» Work to be completed: Render the material from the line containing "Task: Click the Yeni new record icon" up to and including the line containing "Image resolution: width=1175" as a Markdown table with columns Row and Line, skipping blank lines.

» Dataset records:
· · ·
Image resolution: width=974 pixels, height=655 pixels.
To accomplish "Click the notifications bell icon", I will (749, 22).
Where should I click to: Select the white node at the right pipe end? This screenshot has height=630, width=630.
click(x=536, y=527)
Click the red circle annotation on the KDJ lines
· · ·
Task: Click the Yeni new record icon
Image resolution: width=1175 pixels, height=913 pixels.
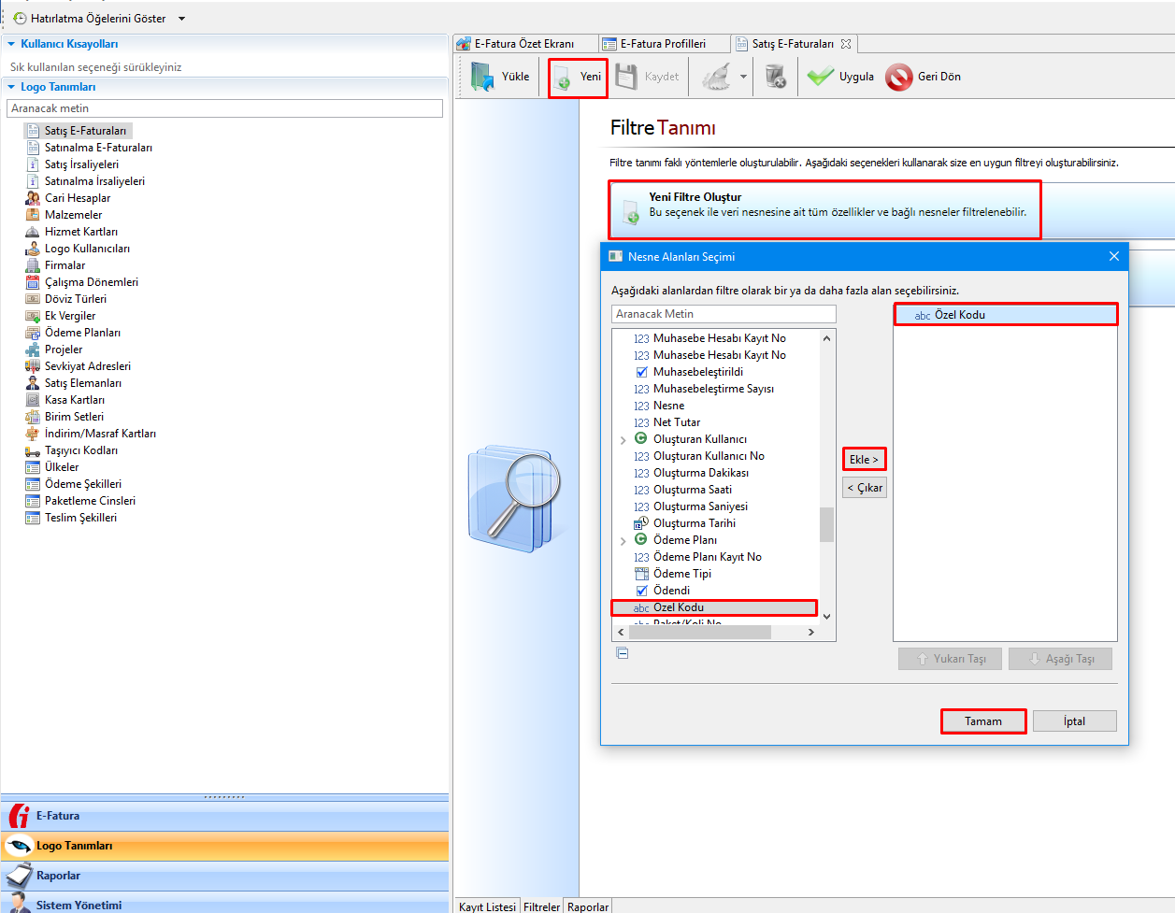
· · ·
» Output of the exercise:
| Row | Line |
|---|---|
| 1 | Task: Click the Yeni new record icon |
| 2 | Image resolution: width=1175 pixels, height=913 pixels. |